What to work on
Determine how many lines in the records hold "thumbnail", then give that number by itself.

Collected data
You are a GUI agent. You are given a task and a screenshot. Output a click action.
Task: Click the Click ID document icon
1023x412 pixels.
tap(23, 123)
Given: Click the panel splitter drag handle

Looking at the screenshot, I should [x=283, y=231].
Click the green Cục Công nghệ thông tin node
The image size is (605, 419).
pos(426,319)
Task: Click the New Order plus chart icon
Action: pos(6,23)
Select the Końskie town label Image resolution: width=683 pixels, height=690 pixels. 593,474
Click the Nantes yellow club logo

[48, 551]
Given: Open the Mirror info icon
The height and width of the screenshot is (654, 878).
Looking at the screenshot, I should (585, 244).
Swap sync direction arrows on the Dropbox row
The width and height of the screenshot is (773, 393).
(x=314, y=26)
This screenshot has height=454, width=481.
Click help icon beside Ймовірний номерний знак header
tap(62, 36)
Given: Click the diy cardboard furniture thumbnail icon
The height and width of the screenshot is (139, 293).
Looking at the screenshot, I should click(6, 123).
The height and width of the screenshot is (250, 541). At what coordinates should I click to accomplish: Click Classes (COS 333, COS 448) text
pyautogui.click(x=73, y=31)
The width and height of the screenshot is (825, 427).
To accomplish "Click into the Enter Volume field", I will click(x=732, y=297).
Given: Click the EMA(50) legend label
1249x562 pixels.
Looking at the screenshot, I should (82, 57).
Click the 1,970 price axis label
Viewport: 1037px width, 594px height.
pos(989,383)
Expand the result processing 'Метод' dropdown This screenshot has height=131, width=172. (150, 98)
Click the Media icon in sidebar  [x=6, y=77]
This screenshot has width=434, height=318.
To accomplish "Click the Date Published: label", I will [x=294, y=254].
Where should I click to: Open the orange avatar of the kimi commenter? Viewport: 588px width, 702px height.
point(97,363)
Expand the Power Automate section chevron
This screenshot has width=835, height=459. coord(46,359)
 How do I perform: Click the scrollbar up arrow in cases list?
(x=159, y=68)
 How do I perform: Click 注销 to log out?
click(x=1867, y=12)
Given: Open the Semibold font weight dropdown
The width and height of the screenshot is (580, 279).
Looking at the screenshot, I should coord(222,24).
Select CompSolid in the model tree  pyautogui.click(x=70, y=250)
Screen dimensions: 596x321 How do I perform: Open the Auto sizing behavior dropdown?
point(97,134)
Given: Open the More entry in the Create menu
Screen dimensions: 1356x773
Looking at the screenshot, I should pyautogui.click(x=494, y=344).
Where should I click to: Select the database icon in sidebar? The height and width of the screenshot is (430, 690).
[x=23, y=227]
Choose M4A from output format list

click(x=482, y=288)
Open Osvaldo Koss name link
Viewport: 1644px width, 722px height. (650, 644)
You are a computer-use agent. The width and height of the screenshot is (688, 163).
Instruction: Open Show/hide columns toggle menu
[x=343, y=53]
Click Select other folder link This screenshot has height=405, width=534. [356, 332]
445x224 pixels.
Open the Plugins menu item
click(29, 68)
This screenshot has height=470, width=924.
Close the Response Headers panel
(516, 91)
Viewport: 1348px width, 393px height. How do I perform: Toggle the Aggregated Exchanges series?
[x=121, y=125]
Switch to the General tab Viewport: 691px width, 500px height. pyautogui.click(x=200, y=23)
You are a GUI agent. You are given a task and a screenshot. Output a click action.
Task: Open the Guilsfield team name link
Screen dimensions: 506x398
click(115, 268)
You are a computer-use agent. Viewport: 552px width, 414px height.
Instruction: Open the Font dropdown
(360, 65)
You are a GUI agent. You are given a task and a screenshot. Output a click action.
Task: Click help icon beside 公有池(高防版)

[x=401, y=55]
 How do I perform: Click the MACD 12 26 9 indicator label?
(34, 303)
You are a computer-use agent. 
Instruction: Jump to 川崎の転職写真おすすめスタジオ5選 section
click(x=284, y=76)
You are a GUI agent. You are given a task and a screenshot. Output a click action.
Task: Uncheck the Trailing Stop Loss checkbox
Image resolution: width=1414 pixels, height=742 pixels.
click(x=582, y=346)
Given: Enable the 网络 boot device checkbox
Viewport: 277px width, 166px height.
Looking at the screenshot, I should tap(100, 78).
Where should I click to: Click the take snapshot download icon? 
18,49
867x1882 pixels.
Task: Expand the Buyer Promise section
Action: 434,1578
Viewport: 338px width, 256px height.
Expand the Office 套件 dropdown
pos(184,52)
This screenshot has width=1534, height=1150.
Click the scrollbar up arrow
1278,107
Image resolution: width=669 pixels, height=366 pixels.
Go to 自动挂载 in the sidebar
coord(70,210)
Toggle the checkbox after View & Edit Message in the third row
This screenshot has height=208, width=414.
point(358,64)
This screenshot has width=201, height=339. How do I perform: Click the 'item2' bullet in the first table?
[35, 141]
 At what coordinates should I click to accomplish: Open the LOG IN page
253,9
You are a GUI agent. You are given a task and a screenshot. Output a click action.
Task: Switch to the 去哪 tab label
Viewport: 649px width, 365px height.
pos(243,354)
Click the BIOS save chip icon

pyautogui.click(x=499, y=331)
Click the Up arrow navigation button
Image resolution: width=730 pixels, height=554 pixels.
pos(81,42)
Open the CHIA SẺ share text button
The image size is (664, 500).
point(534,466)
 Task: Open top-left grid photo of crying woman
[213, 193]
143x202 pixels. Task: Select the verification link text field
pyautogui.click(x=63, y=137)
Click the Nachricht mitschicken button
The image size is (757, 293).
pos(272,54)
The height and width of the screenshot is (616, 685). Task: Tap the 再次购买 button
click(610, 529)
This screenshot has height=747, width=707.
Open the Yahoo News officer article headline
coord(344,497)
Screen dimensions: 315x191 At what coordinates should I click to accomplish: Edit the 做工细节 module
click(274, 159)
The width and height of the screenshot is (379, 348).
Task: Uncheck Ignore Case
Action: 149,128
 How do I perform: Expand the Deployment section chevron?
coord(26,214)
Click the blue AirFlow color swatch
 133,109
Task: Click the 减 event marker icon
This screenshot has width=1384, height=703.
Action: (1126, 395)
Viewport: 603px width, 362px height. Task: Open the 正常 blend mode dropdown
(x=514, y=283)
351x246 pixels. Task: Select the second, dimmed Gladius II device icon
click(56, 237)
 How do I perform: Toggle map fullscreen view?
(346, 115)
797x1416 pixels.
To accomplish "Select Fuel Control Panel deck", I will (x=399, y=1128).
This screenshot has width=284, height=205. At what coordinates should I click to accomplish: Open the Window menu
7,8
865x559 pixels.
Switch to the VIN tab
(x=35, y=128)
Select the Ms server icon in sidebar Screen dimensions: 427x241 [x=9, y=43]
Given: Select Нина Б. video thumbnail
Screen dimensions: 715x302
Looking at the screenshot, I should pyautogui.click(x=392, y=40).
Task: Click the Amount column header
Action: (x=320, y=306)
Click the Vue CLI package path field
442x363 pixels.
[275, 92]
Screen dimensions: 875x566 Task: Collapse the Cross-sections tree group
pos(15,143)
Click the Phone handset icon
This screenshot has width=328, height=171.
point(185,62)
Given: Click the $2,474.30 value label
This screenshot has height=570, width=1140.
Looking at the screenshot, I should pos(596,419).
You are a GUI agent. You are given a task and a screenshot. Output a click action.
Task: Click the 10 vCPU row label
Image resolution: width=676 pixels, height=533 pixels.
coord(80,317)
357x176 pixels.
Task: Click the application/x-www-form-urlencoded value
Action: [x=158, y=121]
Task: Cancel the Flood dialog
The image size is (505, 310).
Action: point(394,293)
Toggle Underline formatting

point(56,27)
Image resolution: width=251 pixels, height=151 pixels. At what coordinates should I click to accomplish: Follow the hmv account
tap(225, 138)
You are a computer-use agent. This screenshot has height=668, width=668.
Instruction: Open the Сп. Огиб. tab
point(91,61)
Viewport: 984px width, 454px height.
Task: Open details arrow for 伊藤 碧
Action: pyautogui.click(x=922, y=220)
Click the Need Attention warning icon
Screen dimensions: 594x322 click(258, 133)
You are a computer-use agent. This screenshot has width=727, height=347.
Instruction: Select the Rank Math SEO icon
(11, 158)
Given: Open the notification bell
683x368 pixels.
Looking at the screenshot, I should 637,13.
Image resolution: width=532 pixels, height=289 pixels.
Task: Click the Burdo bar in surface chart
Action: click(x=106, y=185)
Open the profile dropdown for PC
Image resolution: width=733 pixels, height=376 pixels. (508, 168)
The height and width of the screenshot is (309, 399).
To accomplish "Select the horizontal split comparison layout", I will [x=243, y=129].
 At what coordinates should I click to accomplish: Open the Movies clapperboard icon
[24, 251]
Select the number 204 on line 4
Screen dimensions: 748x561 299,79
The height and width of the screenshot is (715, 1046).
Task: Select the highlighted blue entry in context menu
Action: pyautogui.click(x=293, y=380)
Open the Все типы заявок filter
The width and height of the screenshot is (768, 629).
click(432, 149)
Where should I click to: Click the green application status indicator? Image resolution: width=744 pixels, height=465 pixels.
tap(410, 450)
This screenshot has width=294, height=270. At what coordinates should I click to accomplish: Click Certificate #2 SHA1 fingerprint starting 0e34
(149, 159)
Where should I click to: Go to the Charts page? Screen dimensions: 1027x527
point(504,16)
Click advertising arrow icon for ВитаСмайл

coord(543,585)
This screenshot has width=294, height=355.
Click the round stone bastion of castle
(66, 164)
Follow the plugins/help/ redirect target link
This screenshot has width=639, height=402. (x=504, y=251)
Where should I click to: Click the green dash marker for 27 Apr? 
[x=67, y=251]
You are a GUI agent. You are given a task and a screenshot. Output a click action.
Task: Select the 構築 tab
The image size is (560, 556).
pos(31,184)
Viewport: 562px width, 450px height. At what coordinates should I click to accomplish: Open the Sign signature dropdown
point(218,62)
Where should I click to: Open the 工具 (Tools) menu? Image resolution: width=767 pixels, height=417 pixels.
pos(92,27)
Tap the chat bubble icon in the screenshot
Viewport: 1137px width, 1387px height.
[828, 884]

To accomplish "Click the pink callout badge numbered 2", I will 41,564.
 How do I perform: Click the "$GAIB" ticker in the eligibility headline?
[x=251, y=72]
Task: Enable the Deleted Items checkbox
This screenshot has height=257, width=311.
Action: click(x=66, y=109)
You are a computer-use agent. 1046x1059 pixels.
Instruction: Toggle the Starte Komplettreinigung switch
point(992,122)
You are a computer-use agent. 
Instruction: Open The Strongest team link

Result of this task
2